Danach kam er zu mir, stellte sich vor. Und lotste mich in ein naheliegendes Restaurant, in dem wir etwa drei Stunden verbrachten. Wir sprachen größtenteils über die Ukraine. Er war über unser Leben dort gut informiert. Seine genauen Beobachtungen beeindruckten mich damals sehr bei unserem ersten Treffen. Er sagte Folgendes: “Faktisch waren es die Ukrainer, die die größte ethnische Gruppe in den sowjetischen Politlagern ausmachten. Viele von ihnen wurden Berufspolitiker. Das Einhalten der individuellen Rechte des Menschen kam für sie damals erst an zweiter Stelle. Vergleichen Sie das mal mit Russland, dort herrscht ein etwas anderes Bild.

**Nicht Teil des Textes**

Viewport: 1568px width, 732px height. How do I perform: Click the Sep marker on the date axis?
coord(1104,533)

Dort wollen die ehemaligen sowjetischen Dissidenten ihr Engagement unter den Bedingungen der Freiheit weiter fortsetzen.” Das war die Wahrheit. Jene Wahrheit, die ich damals nicht von selbst erkannt hatte.

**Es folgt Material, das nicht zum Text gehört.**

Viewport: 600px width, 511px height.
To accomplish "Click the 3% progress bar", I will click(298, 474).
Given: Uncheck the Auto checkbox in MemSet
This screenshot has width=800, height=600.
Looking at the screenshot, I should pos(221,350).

Einige Jahre später trafen wir uns in London, wo ich dienstlich im Rahmen meiner Psychiatertätigkeit zu tun hatte. Mein guter Freund (damals war er schon mein Freund) riss sich für mich zweimal von seinen wichtigen Regierungsangelegenheiten los. Natürlich sprachen wir wieder über die Ukraine. Er zeigte erneut ein tiefes Wissen und vollstes Verständnis für uns und unser tölpelhaftes inneres wie äußeres Leben. Sehr deutlich sprach er – und ich unterstützte ihn darin aufrichtig – von dem Unvermögen und rücksichtslosen Politisieren der Institution des ukrainischen Bürgerbeauftragten. Er, mein Freund, kannte sogar beschämende Details, die mir bis dato fremd waren.
Kürzlich sprachen wir in Kiew erneut über die Ukraine. Er äußerte sich dabei klar und deutlich. Er, der bekannte westliche Experte und Politologe, der in einem gewissen Maße die Beziehung seiner Regierung zu unserer Lage mitbestimmt, sagte: “Ihr habt euch eure europäische Zukunft selbst gestohlen. Ihr habt einen total korrupten Staat. Und ich verstehe nicht, was für Forderungen an eure aktuelle Bürgerbeauftragte überhaupt gestellt werden können, wenn diese doch im Grunde keine ernstzunehmenden Befugnisse hat, und wenn euer gesamtes System aus Richtern und Staatsanwälten von Korruption befallen ist. Vor dem Hintergrund eures Verfassungsgerichts sehen Frau Lutkowskaja und ihre Mannschaft alle aus wie Engel des Rechtsschutzes. Ja, ich weiß, dass sich über ihr dunkle Wolken zusammenbrauen. Denn einige eurer Politiker wollen an ihrer Stelle einen für sie bequemeren Menschen sehen. Im Endefekt ist das auch ihr Recht – ein Bürgerbeauftragter ist ein Repräsentant des Parlaments und nicht des ukrainischen Volkes. Wir in Brüssel und auch andere Staaten behalten die Anzeichen der Degradierung eures Staates jedoch im Auge, und die Anzeichen machen uns Angst.” Außerdem sagte er noch: “Du bist doch nun wirklich nicht mehr der Jüngste. Warum willst du denn auch jetzt nicht die Ukraine verlassen? Verstehst du es denn nicht: Dein Land hat keine europäische Zukunft!”
Noch am selben Tag, gen Abend, sollte er sich im Rahmen einer Delegation mit dem Präsidenten Poroschenko treffen.